Overall survival (OS) and GVGD-free/relapse-free survival (GRFS) were considered the main outcome variables. To analyze the independent impact of PTCy-TK prophylaxis on OS and GRFS, a multivariate Cox regression analysis was performed including GVHD prophylaxis, Disease Risk Index, and transplant year as explanatory variables, together with other variables with prognostic value in the univariate analysis.

The authors reported that the baseline characteristics were similar between each GVHD prophylaxis group. Most patients underwent alloHCT with peripheral blood (97%). Of note, 53 out of 72 patients receiving PTCy-TK were transplanted between July 2017 and December 2020, and more than 90% of patients receiving PTCy-TK had unrelated donors as their source.
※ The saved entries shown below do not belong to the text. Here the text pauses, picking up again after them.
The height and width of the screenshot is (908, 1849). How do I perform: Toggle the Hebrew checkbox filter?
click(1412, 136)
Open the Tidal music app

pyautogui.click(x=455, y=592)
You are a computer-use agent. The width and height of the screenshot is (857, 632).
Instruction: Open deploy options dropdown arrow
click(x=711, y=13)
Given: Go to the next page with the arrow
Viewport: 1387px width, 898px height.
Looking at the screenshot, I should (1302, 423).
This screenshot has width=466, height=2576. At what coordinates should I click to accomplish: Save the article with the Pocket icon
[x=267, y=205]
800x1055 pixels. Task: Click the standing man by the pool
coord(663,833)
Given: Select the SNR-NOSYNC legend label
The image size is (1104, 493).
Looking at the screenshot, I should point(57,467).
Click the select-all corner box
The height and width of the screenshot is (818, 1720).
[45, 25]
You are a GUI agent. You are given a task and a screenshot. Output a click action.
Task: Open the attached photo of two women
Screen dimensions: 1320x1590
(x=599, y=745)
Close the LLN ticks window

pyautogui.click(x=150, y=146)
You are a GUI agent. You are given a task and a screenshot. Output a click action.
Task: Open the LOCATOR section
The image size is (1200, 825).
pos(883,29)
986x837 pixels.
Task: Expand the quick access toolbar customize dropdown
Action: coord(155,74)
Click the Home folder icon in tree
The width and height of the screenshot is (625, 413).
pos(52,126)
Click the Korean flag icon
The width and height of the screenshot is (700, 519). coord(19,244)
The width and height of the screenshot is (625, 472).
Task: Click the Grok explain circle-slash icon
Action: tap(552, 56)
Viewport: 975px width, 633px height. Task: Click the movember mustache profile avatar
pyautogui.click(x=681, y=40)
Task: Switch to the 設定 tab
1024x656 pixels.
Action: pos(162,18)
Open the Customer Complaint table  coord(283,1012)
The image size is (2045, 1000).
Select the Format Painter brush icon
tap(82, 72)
For patients receiving PTCY-TK, the median of days to neutrophil (20 vs. 16; P < 0.01) and platelet (19 vs. 11; P < 0.01) engraftment were higher than for those receiving standard prophylaxis. However, the differences between the incidences of viral reactivations and infections were not statistically significant between the two groups, the researchers reported.

At 100 days post-alloHCT, the cumulative incidence of grade II-IV acute GVHD was 21.9% in the PTCy-TK group versus 21.5% in the standard GVHD prophylaxis group (P = 0.88). Grade III-IV acute GVHD at day 100 was 9.2% versus 9.3% (P = 0.88). Although the rates of aGVHD were comparable, the use of PTCY-TK resulted in a significant reduction on the incidence of moderate or severe chronic GVHD at one year (9% vs. 31.5%; P < 0.01).

One-year rates of OS, non-relapse mortality, and relapse were all similar between GVHD prophylaxis regimens:

  • OS: 72.1% with PTCy-TK vs. 66.7% for conventional prophylaxis (hazard ratio [HR] = 0.98; P = 0.91)
  • NRM: 18.1% vs. 13.3% (HR = 1.20; P = 0.63)
  • relapse rates: 18.1% vs. 22.9% (HR = 0.86; P = 0.65)

“The use of this innovative combination provides superior GRFS than the use of conventional GVHD prophylaxis in older adults undergoing alloHCT, with comparable transplant-related mortality and relapse rates,” the authors concluded. “GRFS is a composite endpoint considered a surrogate outcome of health-related quality of life, and the improvement of this parameter is remarkable in PTCy-TK alloHCT, especially for older patients.” The findings are “encouraging,” particularly when considering that older patients with hematologic disorders have a higher risk of developing transplant-related toxicity, the researchers added.